The publicist for the ongoing Broadway production of Sondheim’s musical “Company” at the Bernard B. Jacobs Theatre, Rick Miramontez, confirmed the news to AFP.

“We have lost the Shakespeare of musical theatre,” said Marianne Elliott, the director of “Company,” in a statement shared on the production’s Twitter page.

Before the show, Elliott and the cast took to the stage to join the audience in a standing ovation for the songwriter.

Outside the theatre, one attendee wrapped up against the cold of a New York November, Mike Morris, said: “It’s the end of an era. This is a person who revolutionized American musical theater.”

Another theater-goer, Austin Philemon, called Sondheim “a monumental figure in music theater history.”

“He’s going to be remembered for hundreds of years,” he added.

Explaining what made the songwriter so good, director Elliott told AFP: “He never wrote a note, he never wrote a word, that didn’t mean something psychologically.

“So all his meaning is in the melody of the song, as well as in the lyrics of what they’re actually singing. And that’s why he’s like Shakespeare, because you can follow the rhythm or you can hear it and you feel instinctively he’s telling you something about the character.”

Born on March 22, 1930 in New York City, Sondheim was involved in musical theater from an early age, even though both of his parents worked in the fashion industry.

He started playing piano at age seven and was family friends with Oscar Hammerstein II, half of the famed musical theater writing duo Rodgers and Hammerstein.

Sondheim’s first professional writing job was for the television comedy “Topper” in the 1950s. He also wrote crossword puzzles for New York Magazine from 1968 to 1969, which contributed to his writing style and sense of theatrical misdirection.

His breakthrough on Broadway came with “West Side Story” in 1957, quickly followed by “Gypsy” two years later.

“West Side Story” was adapted into a film twice, first in 1961, starring Rita Moreno. The second, due to be released in early December, stars Ansel Elgort and newcomer Rachel Zegler.

– Prolific career –

Throughout his more than five-decades-long career, Sondheim won eight Grammy awards, eight Tony awards — including the special Lifetime Achievement in the Theatre — one Academy Award and a Pulitzer. He was nominated for many more Grammys and Tonys, as well as two Golden Globes.

As well as “Company”, his play “Assassins,” has also been revived on Broadway this fall.

In 2015, then US president Barack Obama presented Sondheim with the Presidential Medal of Freedom, the nation’s highest civilian honor, for his life’s work.

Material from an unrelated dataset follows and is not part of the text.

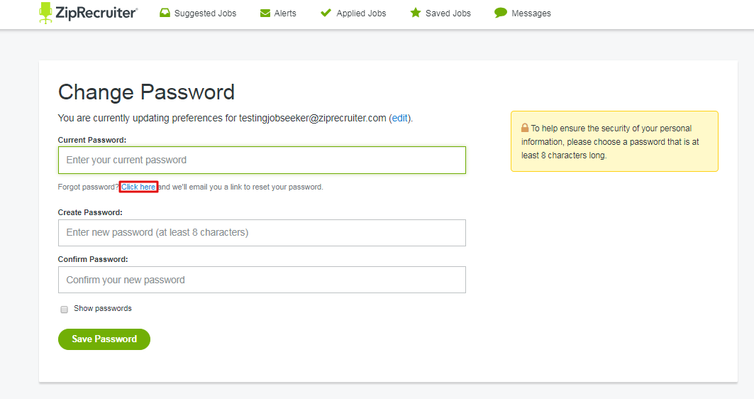Click the Alerts envelope icon
Image resolution: width=754 pixels, height=399 pixels.
click(265, 13)
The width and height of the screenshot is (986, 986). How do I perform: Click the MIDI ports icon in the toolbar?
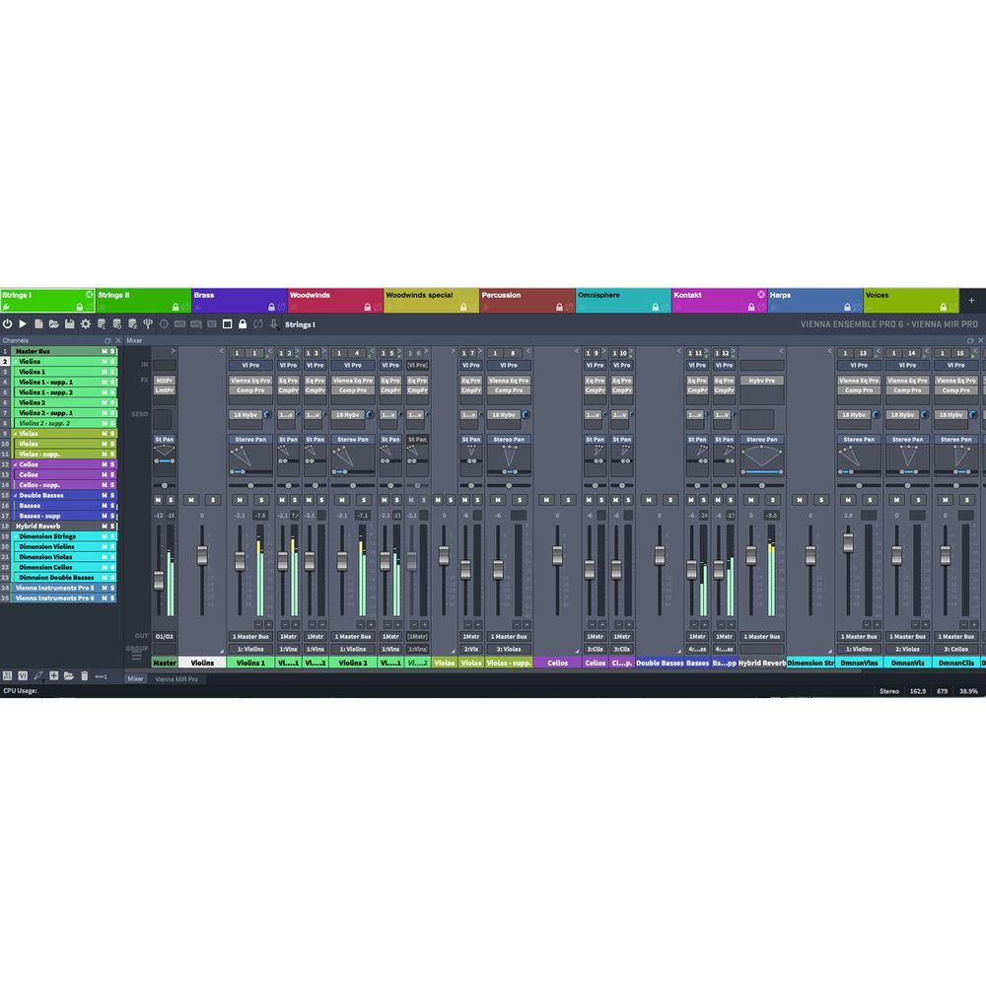pyautogui.click(x=150, y=324)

Sondheim’s repertoire includes much-loved shows such as “A Funny Thing Happened on the Way to the Forum” and “Into the Woods.”

In 2017, Sondheim married his partner Jeffrey Romley, who survives him.

“Thank the Lord that Sondheim lived to be 91 years old so he had the time to write such wonderful music and GREAT lyrics!” tweeted singer Barbra Streisand.

“Thank you for everything Mr Sondheim,” tweeted Broadway actor Aaron Tveit, who recently won the Tony for best actor. “We are so lucky to have what you’ve given the world.”

Broadway actress and singer Lea Salonga also thanked Sondheim for his “vast contributions to musical theater.”

“We shall be singing your songs forever. Oh, my heart hurts,” she wrote on Twitter.

“There are no words. He had them all. And the music. He was incomparable,” the UK-based Stephen Sondheim Society, which is dedicated to promoting and studying his work, tweeted along with three heart emojis, one of them broken.